2章<13節>あなたがたの内に働いて、御心のままに望ませ、行わせておられるのは神であるからです。<14節>何事も、不平や理屈を言わずに行いなさい。<15節>そうすれば、とがめられるところのない清い者となり、よこしまな曲がった時代の中で、非のうちどころのない神の子として、世にあって星のように輝き、<16節>命の言葉をしっかり保つでしょう。こうしてわたしは、自分が走ったことが無駄でなく、労苦したことも無駄ではなかったと、キリストの日に誇ることができるでしょう。<17節>更に、信仰に基づいてあなたがたがいけにえを献げ、礼拝を行う際に、たとえわたしの血が注がれるとしても、わたしは喜びます。あなたがた一同と共に喜びます。<18節>同様に、あなたがたも喜びなさい。わたしと一緒に喜びなさい。<19節>さて、わたしはあなたがたの様子を知って力づけられたいので、間もなくテモテをそちらに遣わすことを、主イエスによって希望しています。<20節>テモテのようにわたしと同じ思いを抱いて、親身になってあなたがたのことを心にかけている者はほかにいないのです。<21節>他の人は皆、イエス・キリストのことではなく、自分のことを追い求めています。<22節>テモテが確かな人物であることはあなたがたが認めるところであり、息子が父に仕えるように、彼はわたしと共に福音に仕えました。<23節>そこで、わたしは自分のことの見通しがつきしだいすぐ、テモテを送りたいと願っています。<24節>わたし自身も間もなくそちらに行けるものと、主によって確信しています。<25節>ところでわたしは、エパフロディトをそちらに帰さねばならないと考えています。彼はわたしの兄弟、協力者、戦友であり、また、あなたがたの使者として、わたしの窮乏のとき奉仕者となってくれましたが、<26節>しきりにあなたがた一同と会いたがっており、自分の病気があなたがたに知られたことを心苦しく思っているからです。<27節>実際、彼はひん死の重病にかかりましたが、神は彼を憐れんでくださいました。彼だけでなく、わたしをも憐れんで、悲しみを重ねずに済むようにしてくださいました。<28節>そういうわけで、大急ぎで彼を送ります。あなたがたは再会を喜ぶでしょうし、わたしも悲しみが和らぐでしょう。<29節>だから、主に結ばれている者として大いに歓迎してください。そして、彼のような人々を敬いなさい。<30節>わたしに奉仕することであなたがたのできない分を果たそうと、彼はキリストの業に命をかけ、死ぬほどの目に遭ったのです。

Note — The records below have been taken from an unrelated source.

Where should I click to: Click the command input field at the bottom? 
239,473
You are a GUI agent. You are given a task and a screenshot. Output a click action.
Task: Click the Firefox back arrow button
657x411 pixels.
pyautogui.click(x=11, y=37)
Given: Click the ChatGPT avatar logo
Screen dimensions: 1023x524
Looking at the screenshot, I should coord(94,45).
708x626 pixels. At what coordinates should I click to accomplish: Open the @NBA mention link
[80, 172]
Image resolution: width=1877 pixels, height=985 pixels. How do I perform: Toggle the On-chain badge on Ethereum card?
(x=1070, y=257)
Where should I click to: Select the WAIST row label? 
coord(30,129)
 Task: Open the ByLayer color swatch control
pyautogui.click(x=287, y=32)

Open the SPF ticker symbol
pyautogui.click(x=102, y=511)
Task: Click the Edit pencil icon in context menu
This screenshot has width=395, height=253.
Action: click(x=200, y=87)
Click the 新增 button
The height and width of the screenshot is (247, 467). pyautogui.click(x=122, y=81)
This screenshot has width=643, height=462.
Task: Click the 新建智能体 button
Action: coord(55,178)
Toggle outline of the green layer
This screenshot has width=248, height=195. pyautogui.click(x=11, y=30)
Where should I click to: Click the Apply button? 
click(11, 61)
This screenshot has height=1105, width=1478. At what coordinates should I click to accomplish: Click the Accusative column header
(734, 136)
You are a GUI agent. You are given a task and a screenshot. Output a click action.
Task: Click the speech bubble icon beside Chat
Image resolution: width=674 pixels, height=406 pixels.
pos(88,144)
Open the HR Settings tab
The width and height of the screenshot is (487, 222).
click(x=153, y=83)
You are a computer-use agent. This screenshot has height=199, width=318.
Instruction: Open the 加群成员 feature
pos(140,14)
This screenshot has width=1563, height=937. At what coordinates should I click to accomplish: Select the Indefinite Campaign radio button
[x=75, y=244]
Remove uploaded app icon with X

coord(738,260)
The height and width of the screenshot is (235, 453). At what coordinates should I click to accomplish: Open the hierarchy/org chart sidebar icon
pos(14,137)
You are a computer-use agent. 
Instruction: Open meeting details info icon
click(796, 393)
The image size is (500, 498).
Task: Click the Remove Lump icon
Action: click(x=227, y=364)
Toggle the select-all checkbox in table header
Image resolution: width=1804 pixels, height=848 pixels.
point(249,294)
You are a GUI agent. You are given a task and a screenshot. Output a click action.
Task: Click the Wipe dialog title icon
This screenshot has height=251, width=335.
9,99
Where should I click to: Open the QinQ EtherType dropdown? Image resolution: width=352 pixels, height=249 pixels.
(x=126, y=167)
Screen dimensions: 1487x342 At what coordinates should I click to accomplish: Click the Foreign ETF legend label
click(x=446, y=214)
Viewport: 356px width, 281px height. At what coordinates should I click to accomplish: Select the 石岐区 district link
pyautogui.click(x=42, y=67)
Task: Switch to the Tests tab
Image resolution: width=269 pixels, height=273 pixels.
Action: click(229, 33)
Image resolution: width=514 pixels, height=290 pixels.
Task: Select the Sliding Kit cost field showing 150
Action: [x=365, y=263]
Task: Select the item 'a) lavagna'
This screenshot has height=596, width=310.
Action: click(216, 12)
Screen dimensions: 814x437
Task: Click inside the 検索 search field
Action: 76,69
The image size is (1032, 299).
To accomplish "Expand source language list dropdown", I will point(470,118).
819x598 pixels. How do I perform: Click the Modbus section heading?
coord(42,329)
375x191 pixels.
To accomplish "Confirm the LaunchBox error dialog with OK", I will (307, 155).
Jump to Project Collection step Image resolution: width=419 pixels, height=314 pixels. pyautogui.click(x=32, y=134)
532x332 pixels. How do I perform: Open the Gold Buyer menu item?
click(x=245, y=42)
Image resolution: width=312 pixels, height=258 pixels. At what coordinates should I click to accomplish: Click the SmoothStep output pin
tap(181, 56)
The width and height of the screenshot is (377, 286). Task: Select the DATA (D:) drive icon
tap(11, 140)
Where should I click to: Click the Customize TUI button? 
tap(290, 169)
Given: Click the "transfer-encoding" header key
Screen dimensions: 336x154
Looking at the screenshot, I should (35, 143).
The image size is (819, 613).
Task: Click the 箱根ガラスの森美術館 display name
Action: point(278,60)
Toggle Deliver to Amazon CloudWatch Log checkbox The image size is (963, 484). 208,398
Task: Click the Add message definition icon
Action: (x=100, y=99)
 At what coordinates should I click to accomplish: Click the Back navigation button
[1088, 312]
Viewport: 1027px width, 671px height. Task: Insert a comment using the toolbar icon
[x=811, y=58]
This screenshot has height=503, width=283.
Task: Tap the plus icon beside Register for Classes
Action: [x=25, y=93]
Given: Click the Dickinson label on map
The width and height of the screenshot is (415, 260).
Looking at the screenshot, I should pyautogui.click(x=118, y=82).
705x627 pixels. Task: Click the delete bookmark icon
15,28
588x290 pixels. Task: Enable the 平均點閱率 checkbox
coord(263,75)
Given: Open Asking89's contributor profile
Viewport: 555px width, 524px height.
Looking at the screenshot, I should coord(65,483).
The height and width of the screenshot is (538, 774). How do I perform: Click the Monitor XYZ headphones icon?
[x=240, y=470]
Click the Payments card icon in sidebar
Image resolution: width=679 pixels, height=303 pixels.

 ただ今、フィリピの信徒への手紙2章13節から30節までを、ご一緒にお聞きしました。聞きながら、18節までの言葉と19節以降の言葉では、ずいぶん様子が違うと気づかれた方もいらっしゃるでしょう。17節18節を見ますと、これはパウロが自分の死を覚悟していることを伺わせる言葉です。ところが19節以降は、そういうこととは打って変わっているように思います。「テモテとエパフロディトという二人の兄弟をそちらに送りたい」という内容で、自分の死ということとはかけ離れた、非常に日常的な事柄が語られています。
 こういうパウロのあり方から気付かされることは、キリスト者の地上の生活には、常に二つの事柄が同居しているということではないでしょうか。言い換えますと、地上のキリスト者は常に二つのことに心を向けながら生きているのです。その一つは、地上の命を超えたところにある天の事柄であり、もう一つは、その天におられる神から与えられるこの地上での生活です。この二つの事柄を抱えながらキリスト者は地上を生きるのだということを、このパウロの姿から教えられます。このことをパウロの言葉で言うならば、1章23節「一方では、この世を去って、キリストと共にいたいと熱望しており」とあるように、パウロは天に上げられてキリストの側に居ることに強く憧れていますが、しかし同時に、この地上で、パウロに今日与えられている使徒としての使命を果たすということにも心を向けているのです。「テモテとエパフロディトを送る」という言葉は、パウロが使徒としてこの地上に生かされている、そういう中で、フィリピの教会の群れに心を向け、牢屋の中からでも牧会しようとしているパウロの気持ちの表れだと思います。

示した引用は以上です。